Work to be completed:
Go over these records and count the lines with the string "will" in them; the count is all that should be returned.

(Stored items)
•••••

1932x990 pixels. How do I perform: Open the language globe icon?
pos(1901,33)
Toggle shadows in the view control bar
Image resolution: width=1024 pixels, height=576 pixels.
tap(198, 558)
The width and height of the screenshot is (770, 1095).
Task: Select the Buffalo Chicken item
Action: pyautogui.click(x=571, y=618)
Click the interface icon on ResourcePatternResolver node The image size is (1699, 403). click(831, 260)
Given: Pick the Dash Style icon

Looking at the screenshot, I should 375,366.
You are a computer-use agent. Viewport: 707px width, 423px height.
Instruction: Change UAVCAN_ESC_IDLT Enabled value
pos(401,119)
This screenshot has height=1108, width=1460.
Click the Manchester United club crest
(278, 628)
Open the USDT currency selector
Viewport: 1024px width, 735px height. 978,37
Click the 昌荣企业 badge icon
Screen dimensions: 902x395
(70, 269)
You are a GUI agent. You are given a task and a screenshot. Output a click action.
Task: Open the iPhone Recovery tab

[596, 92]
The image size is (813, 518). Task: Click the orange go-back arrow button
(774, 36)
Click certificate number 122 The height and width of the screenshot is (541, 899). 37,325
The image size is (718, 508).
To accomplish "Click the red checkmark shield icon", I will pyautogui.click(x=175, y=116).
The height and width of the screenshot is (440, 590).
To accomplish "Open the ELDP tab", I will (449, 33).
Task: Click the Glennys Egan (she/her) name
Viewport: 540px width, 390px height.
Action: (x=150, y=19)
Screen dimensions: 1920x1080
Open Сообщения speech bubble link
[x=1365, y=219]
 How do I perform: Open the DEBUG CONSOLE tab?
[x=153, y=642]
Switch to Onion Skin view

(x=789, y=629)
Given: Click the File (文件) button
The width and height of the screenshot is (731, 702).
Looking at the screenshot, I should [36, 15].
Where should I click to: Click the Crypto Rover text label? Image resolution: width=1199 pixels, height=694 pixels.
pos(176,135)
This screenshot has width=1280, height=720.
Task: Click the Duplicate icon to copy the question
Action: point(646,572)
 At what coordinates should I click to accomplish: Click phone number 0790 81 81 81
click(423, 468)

•••••

Expected answer:
2